Forces de l’ordre : Beaucoup de familles avec enfants à la rue avaient rejoint le camp les jours précédents l’évacuation dans l’espoir d’être pris en charge. A ces milliers de personnes qui, malgré la privation de sommeil, attendent dans le calme, espérant une solution, des policiers répondent par l’utilisation incompréhensible et gratuite de la force et des armes - gaz lacrymogènes, grenades de désencerclement, coups de matraque. Les jours suivants, ils sillonneront les environs, réveillant en pleine nuit des réfugiés, arrêtant des bus en direction de Paris (bus 153) et faisant descendre arbitrairement toutes celles et ceux qui auraient le faciès d’un « migrant ».
Solution : Municipalité, ministère, préfecture : les pouvoirs publics se renvoient la balle.
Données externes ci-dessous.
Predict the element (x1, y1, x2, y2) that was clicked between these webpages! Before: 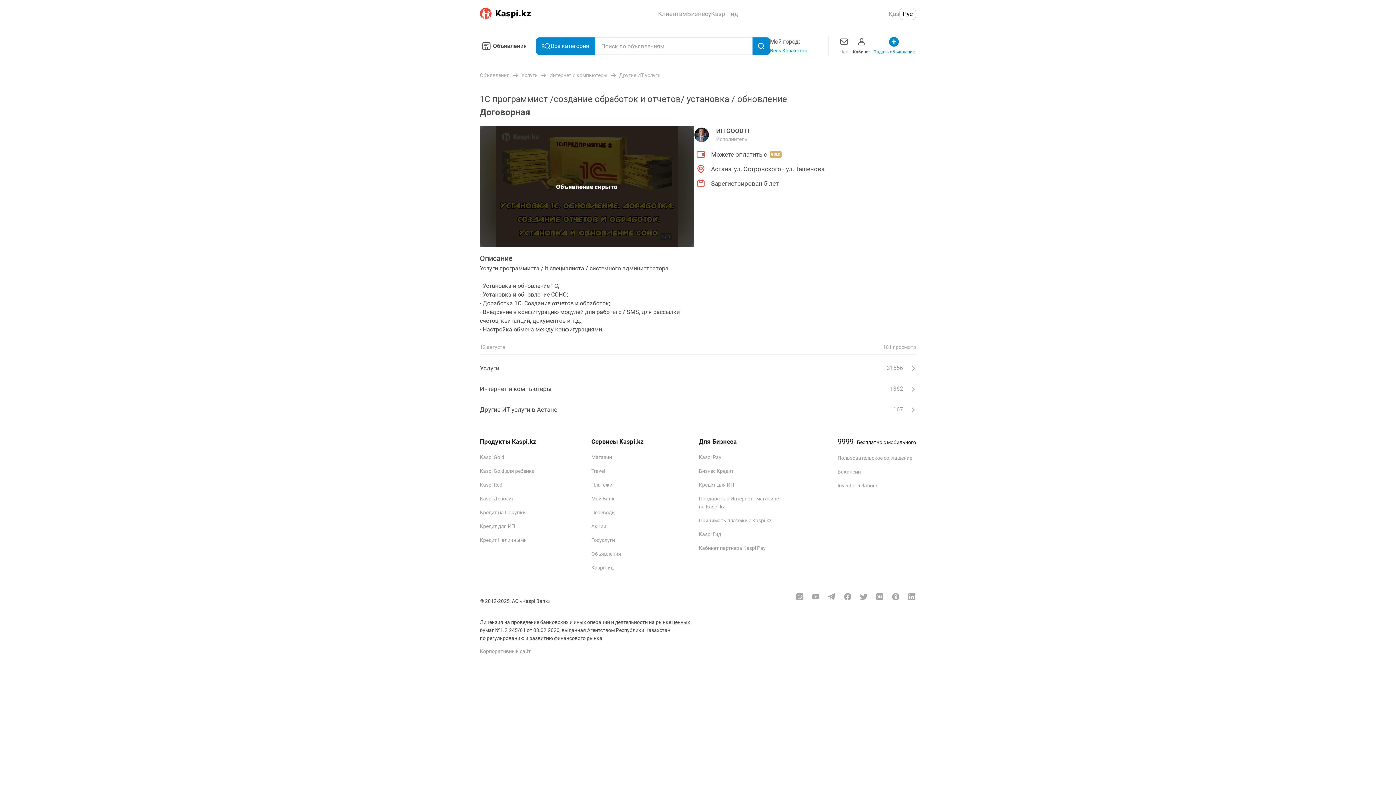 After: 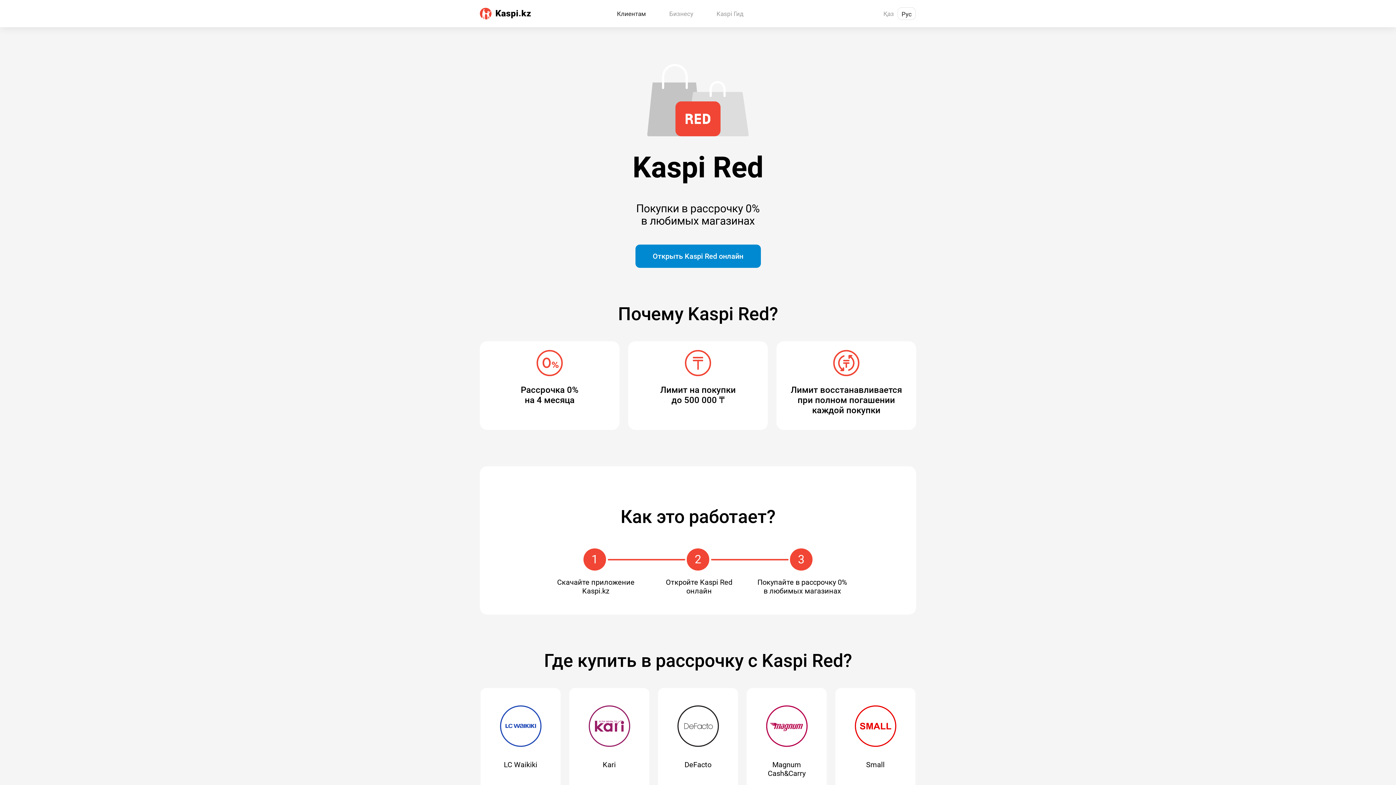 Action: bbox: (480, 482, 502, 488) label: Kaspi Red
Sur le campement, les associations (Solidarité migrants Wilson, Utopia 56, la Croix rouge), distribuaient le minimum vital - nourriture, tentes, couvertures, assurant aussi assistance médicale et aide administrative. Pourtant, la préfecture est intervenue sans concertation préalable, empêchant les associations de faire leur travail. Impréparation ? Les mêmes scènes se répètent pourtant. A un groupe coincé dans une impasse : « Dispersez-vous avec un ou deux amis maximum ». A des personnes qui n’ont rien, on refuse le « droit » de dormir dehors dans une tente Quechua, alors qu’il fait 5°C.
Crise migratoire : La majorité des exilés passés par La Chapelle et Saint-Denis sont finalement retenus en France contre leur volonté. « Moi je veux juste continuer, traverser pour aller en Angleterre », nous a confié Nurla, jeune Afghan croisé sous le pont quelques jours avant l’intervention. S’il y a « crise », elle est durable, massive ; depuis des décennies se multiplient des zones de non-droit, de camps, centres de rétention, où naissent, vivent et meurent des millions d’« indésirables » internationaux.